Stimmt, diese Zeile beendet die VM. Die Klasse wurde ja von einem Applet geladen. Applets dürfen aber die VM nicht beenden, zumindest nicht so lange, wie nicht nicht signiert sind.
Am besten durch DISPOSE_ON_CLOSE ersetzen, dann ist auch die Signierung vom Tisch.


----------



## IceTi (9. Apr 2008)

Cool, danke!
Hat geklappt


----------



## IceTi (9. Apr 2008)

Klappt soweit.

Nun eine weitere Frage, wie kann ich dem "Hauptprogramm" von dem aus der FRame gestartet wurde mitteilen wenn dieses weider geschlossen wird?


----------



## Maeher (9. Apr 2008)

Du kannst einen WindowListener im Hauptprogramm für dein Fenster registrieren.


----------



## IceTi (9. Apr 2008)

Okay werde mich darüber gleich mal schlau machen.
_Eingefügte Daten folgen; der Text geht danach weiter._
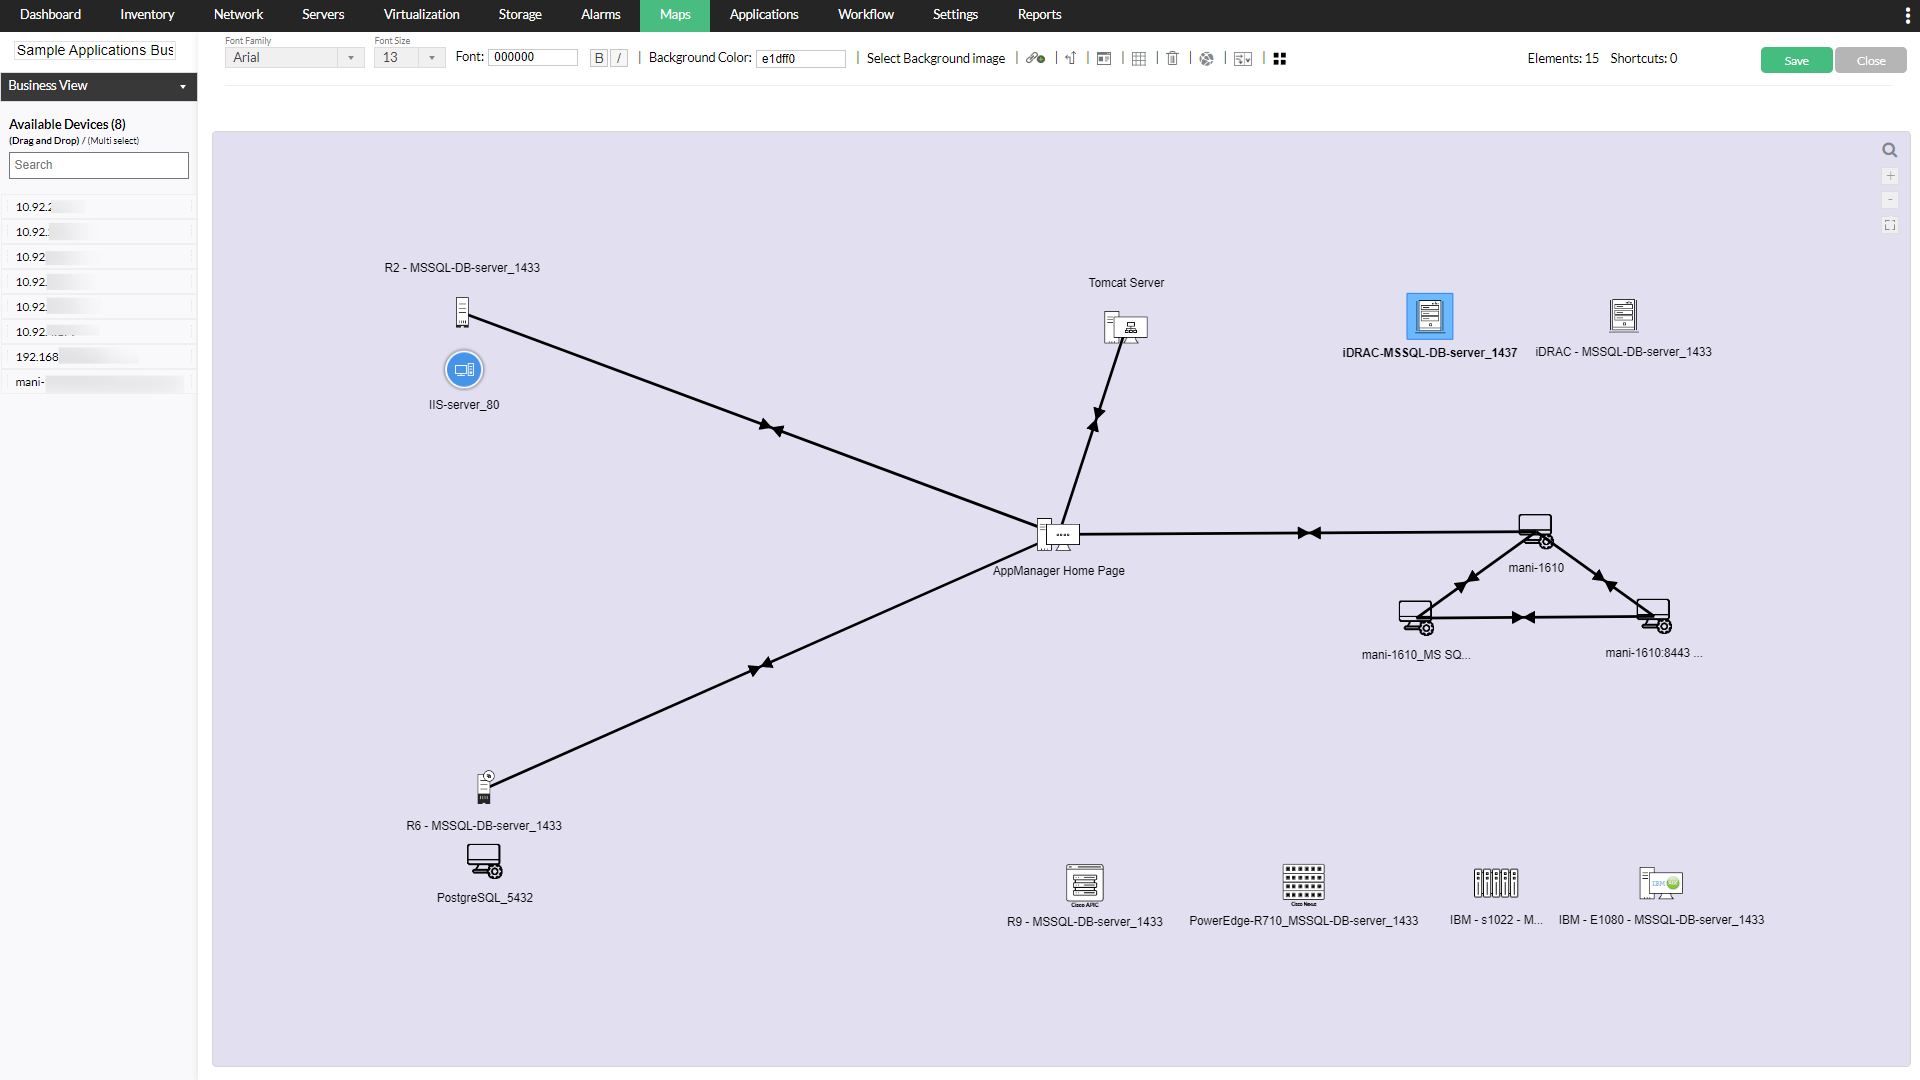Click the four-squares layout icon
Image resolution: width=1920 pixels, height=1080 pixels.
[x=1280, y=59]
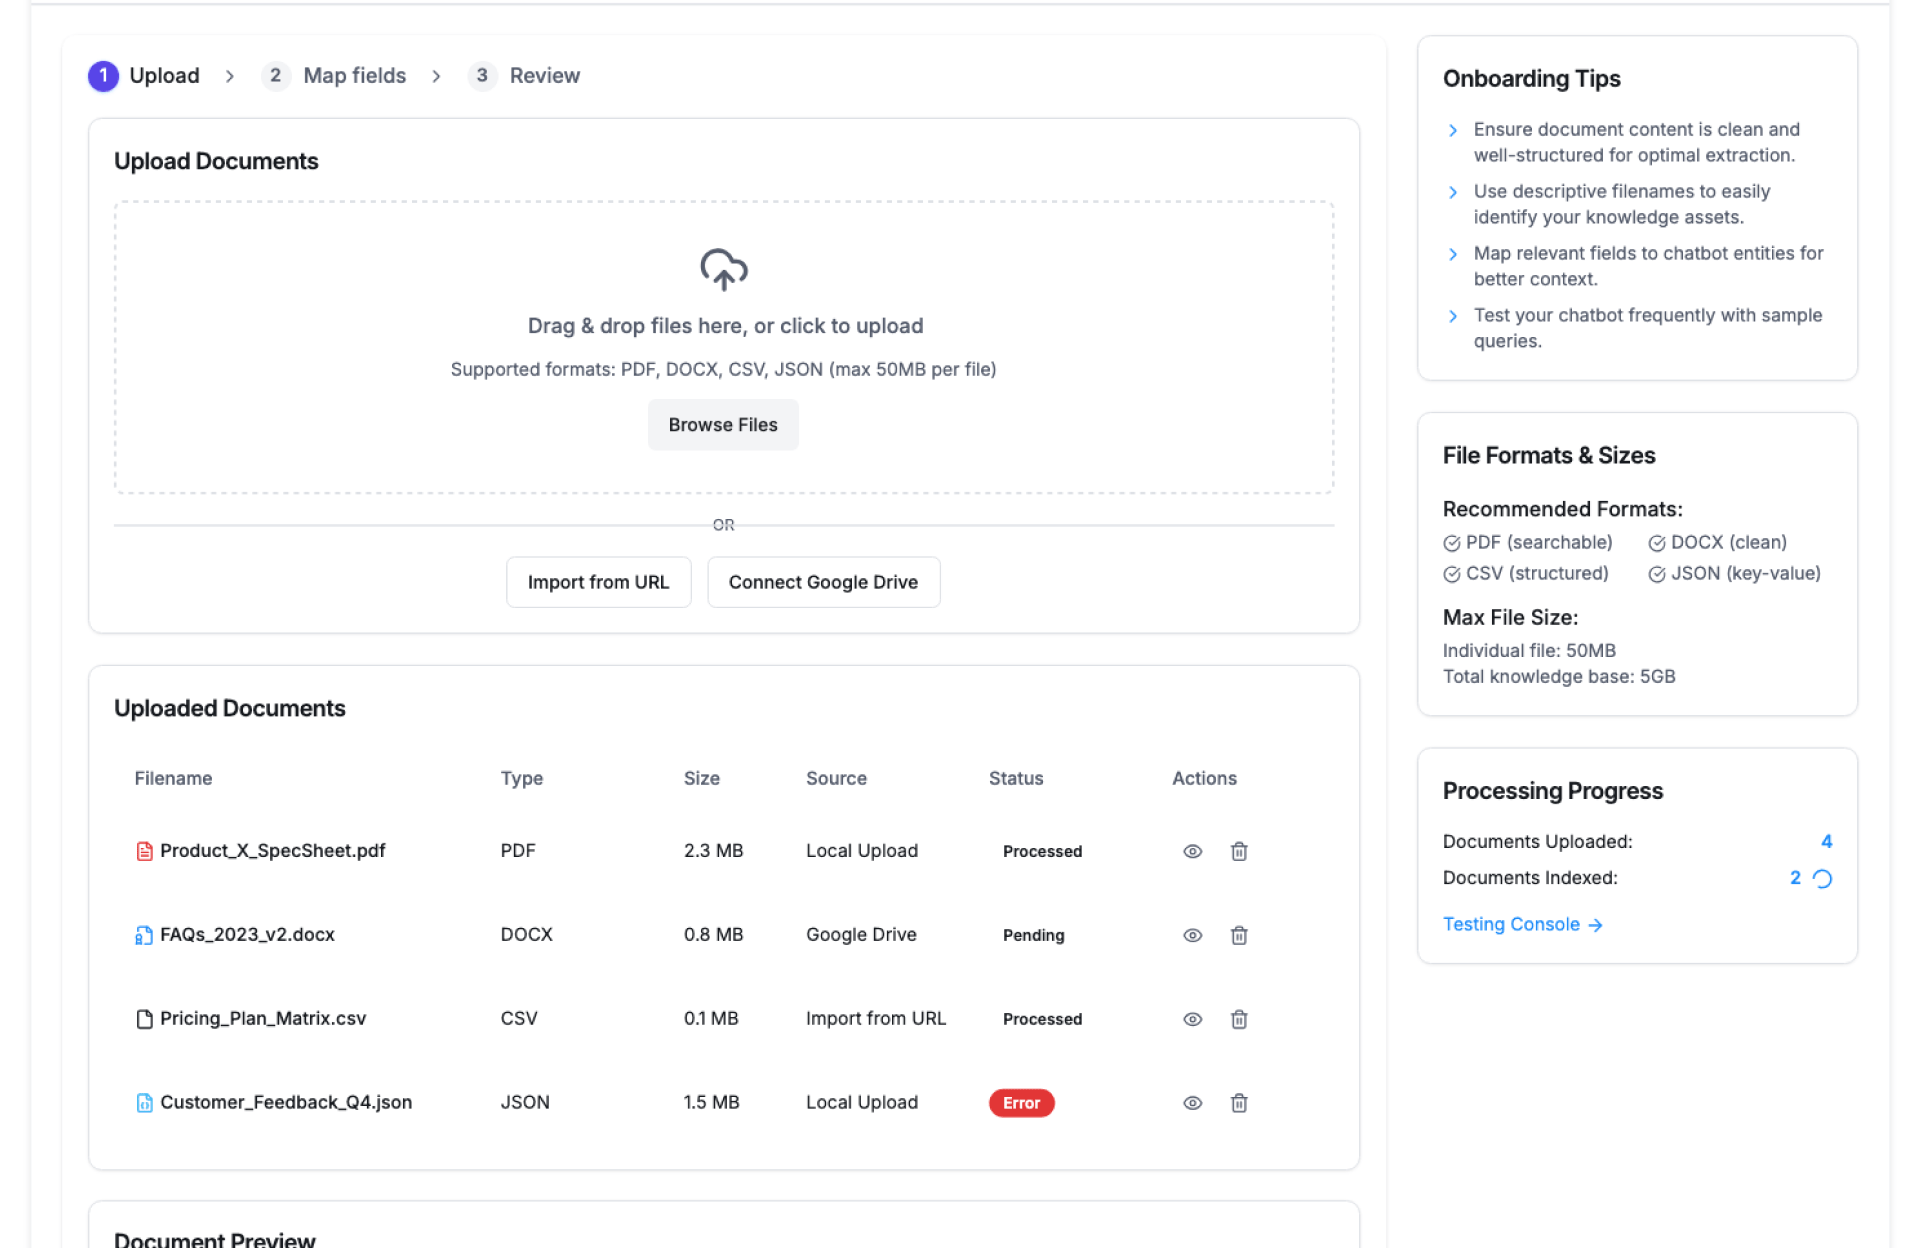
Task: Trash the Customer_Feedback_Q4.json file
Action: [x=1238, y=1103]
Sowas wie, das das Frame noch kurz einen WErt zurück gibt geht nicht ?


----------



## Maeher (9. Apr 2008)

Naja, du kannst natürlich auch eine Referenz auf das Hauptprogramm an das Fenster übergeben (beim Start), und dann beim Schließen des Fensters aus dem Fenster (bzw. einem Listener innerhalb der Fensterklasse) heraus eine extra Methode mit Parametern im Hauptprogramm aufrufen und so die Daten dorthin bringen.
*Edit:* es gibt dafür auch noch verschiedene Varianten, man könnte z.B. auch eine statische Methode im Hauptprog aufrufen, dann muss man die Instanz nicht übergeben, muss aber evtl. im Hauptprogramm mit statischen Variablen kämpfen etc.
Außerdem könntest du, wenn du das Fenster nur versteckst und nicht ganz wegwirfst natürlich weiterhin Daten regulär auslesen.


----------